## What you are asked to do
What you return should be the lines of the data containing "field", each in full.

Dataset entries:
----------------
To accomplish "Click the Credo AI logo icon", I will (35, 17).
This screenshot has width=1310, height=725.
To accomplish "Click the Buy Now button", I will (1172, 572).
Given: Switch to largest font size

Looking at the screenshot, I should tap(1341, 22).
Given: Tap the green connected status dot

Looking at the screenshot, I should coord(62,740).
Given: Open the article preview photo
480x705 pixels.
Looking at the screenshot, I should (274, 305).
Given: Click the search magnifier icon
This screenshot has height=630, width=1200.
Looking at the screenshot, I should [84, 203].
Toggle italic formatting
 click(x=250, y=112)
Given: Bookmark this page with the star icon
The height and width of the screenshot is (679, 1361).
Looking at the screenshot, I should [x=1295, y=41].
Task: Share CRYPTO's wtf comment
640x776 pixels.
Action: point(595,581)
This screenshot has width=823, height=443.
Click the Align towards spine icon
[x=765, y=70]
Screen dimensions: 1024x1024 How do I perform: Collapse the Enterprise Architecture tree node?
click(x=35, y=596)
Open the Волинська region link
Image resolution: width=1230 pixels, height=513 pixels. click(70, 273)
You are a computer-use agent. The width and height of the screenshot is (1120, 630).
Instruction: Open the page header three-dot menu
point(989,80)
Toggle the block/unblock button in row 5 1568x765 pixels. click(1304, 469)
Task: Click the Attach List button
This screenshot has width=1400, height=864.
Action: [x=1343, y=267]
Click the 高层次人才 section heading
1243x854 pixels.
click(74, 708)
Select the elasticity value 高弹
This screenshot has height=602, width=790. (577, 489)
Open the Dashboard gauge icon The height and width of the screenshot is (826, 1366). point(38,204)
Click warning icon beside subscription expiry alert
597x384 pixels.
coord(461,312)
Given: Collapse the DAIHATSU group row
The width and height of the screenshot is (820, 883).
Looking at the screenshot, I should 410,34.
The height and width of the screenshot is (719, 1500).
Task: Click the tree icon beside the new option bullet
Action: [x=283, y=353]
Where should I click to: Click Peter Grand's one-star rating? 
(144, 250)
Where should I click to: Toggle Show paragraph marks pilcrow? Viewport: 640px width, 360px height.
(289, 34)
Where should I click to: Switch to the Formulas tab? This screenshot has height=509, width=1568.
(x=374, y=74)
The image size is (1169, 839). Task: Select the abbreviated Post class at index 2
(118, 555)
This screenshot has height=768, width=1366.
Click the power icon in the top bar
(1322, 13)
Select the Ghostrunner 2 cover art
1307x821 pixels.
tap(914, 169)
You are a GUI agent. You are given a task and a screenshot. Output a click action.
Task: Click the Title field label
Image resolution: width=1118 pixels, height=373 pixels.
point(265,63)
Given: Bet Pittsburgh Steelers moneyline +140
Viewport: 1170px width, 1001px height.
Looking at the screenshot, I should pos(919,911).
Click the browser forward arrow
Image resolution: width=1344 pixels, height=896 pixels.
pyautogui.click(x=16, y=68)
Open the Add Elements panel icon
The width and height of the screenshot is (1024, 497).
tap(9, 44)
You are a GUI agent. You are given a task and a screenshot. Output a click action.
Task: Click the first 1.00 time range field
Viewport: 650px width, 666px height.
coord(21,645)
----------------
## Your response
Task: Click the Title field label
Task: Click the first 1.00 time range field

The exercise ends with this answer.